Problem to work on: Exactly as they appear, output all of the records. Skip any images.

(Stored items)
BEGIN
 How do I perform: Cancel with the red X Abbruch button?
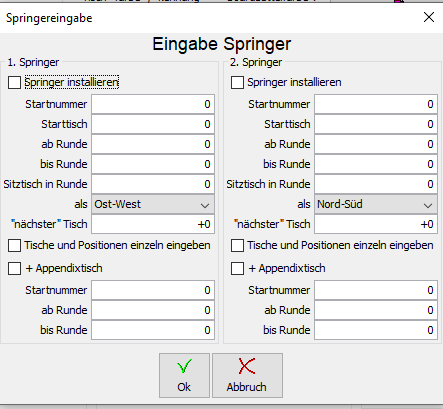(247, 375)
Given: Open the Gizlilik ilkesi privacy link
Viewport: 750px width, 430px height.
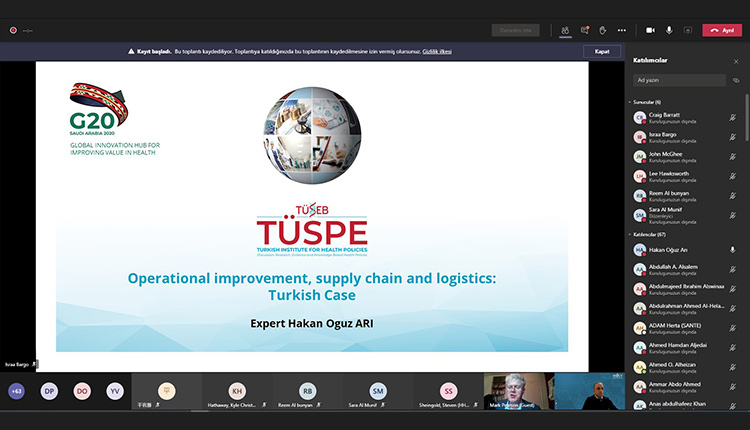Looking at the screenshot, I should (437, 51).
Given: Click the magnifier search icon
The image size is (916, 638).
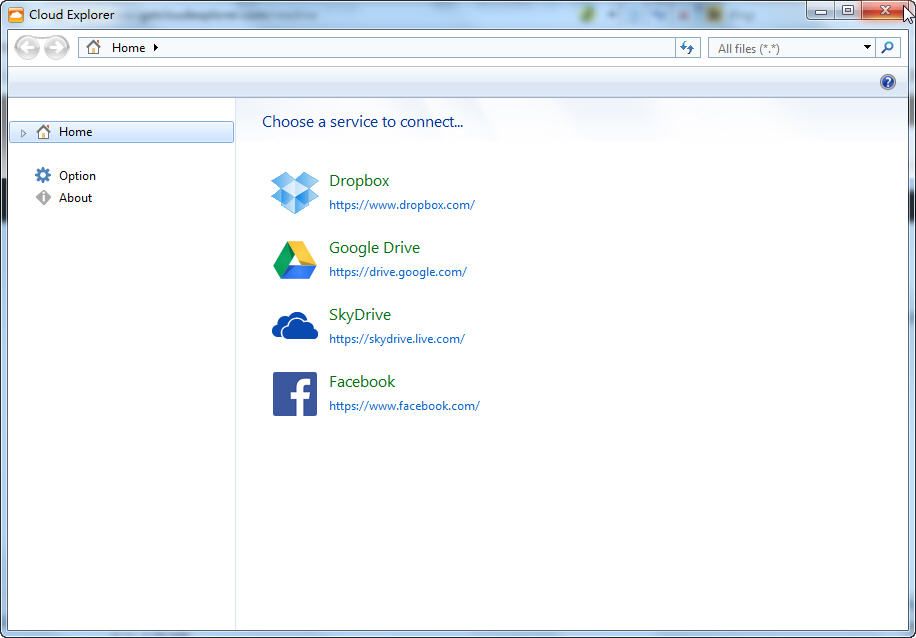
END
Answer box:
 How do I perform: Cancel with the red X Abbruch button?
(247, 375)
Given: Open the Gizlilik ilkesi privacy link
Viewport: 750px width, 430px height.
Looking at the screenshot, I should (437, 51).
Given: Click the magnifier search icon
The image size is (916, 638).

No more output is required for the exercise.